CRISK and CRISK-CCI derivation and internal validation
The two new competing risk models derived (i.e. CRISK and CRISK-CCI) has similar excellent discrimination for CVD events as QRISK3. CRISK was better calibrated than QRISK3 (after accounting for competing mortality in derivation, but without adding any new predictors to the model) and CRISK-CCI was better calibrated again (after adding the mCCI as an additional predictor).

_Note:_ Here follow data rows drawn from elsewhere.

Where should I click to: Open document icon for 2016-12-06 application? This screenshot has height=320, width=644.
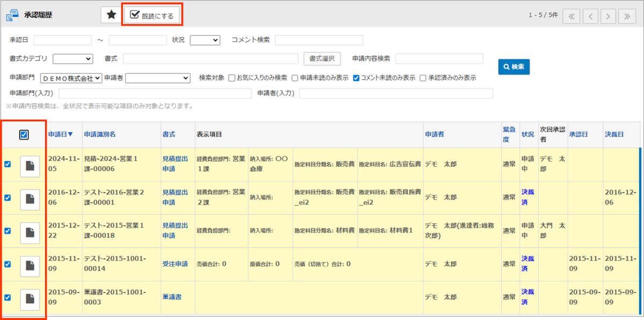(x=30, y=199)
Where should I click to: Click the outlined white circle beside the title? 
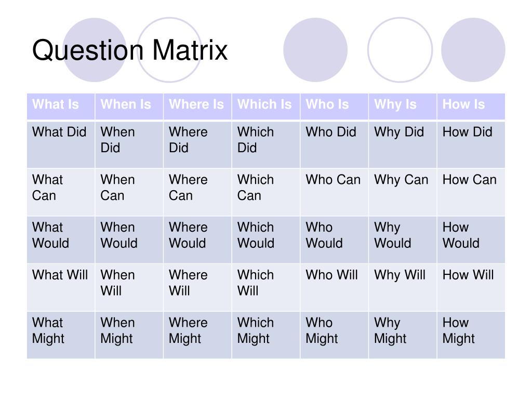[169, 50]
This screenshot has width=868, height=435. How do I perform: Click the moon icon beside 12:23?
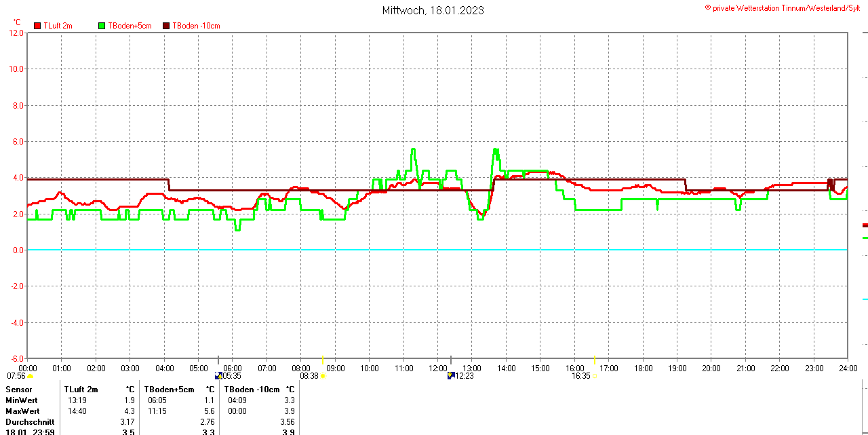pyautogui.click(x=451, y=376)
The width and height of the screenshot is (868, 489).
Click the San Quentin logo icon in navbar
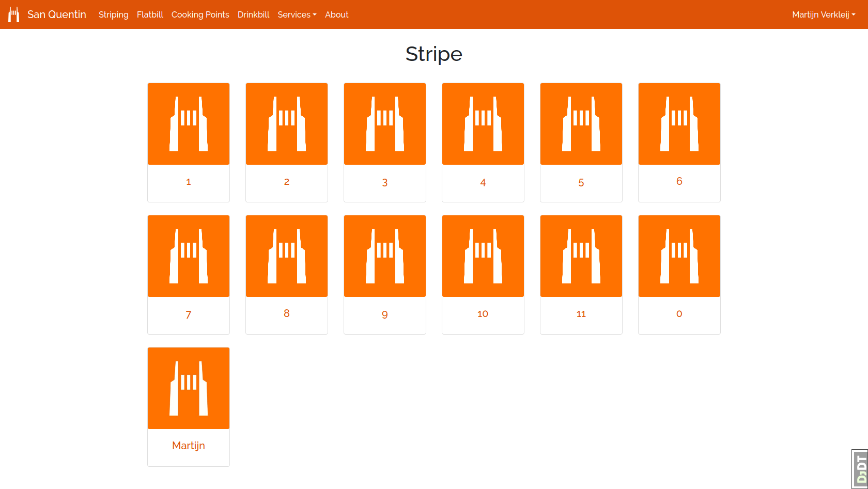[x=14, y=14]
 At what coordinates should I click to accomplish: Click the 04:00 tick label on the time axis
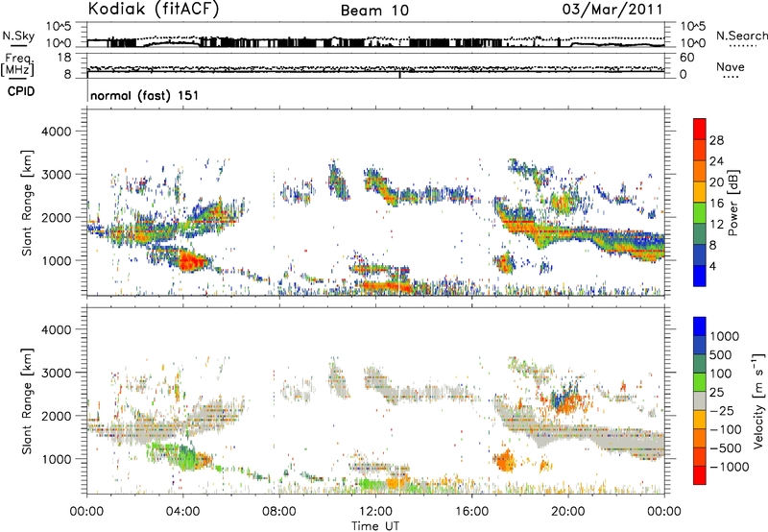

Two studies74,77 in people aged ≥ 65 years have examined the impact of competing mortality risk on CVD prediction. Like this study, the two studies74,77 also found only moderate discrimination of whole-population CVD risk prediction tools in older adults, and that newly derived competing risks models were generally better calibrated than models derived using standard Cox regression.77 In a UK study35 evaluating a new competing risk model against the QRISK2, differences between predicted and observed CVD risk were greatest among people with highest predicted risk, as was found in this study.
Limitations
Limitations of this study are largely those that are found in all studies using routine GP data, including the original QRISK3 derivation.20 First, there is considerable missing data for key predictors. As with QRISK3 derivation, we used multiple imputation for missing data, but the assumption that data are missing at random is a strong one because risk factors are likely to be better recorded in people at higher CVD risk.35 This weakness is balanced against the use of more representative population data than is found in individually recruited research cohorts where data are more complete. Second, we used a more recent index date (1 January 2014) than QRISK3 (1 January 1998), which likely means that we exclude more people with prior statin prescribing. Deriving clinical prediction tools on increasingly historical data is likely biased because CVD incidence is falling,73 but using more recent data with greater rates of exclusion because of prior statin initiation may also be biased.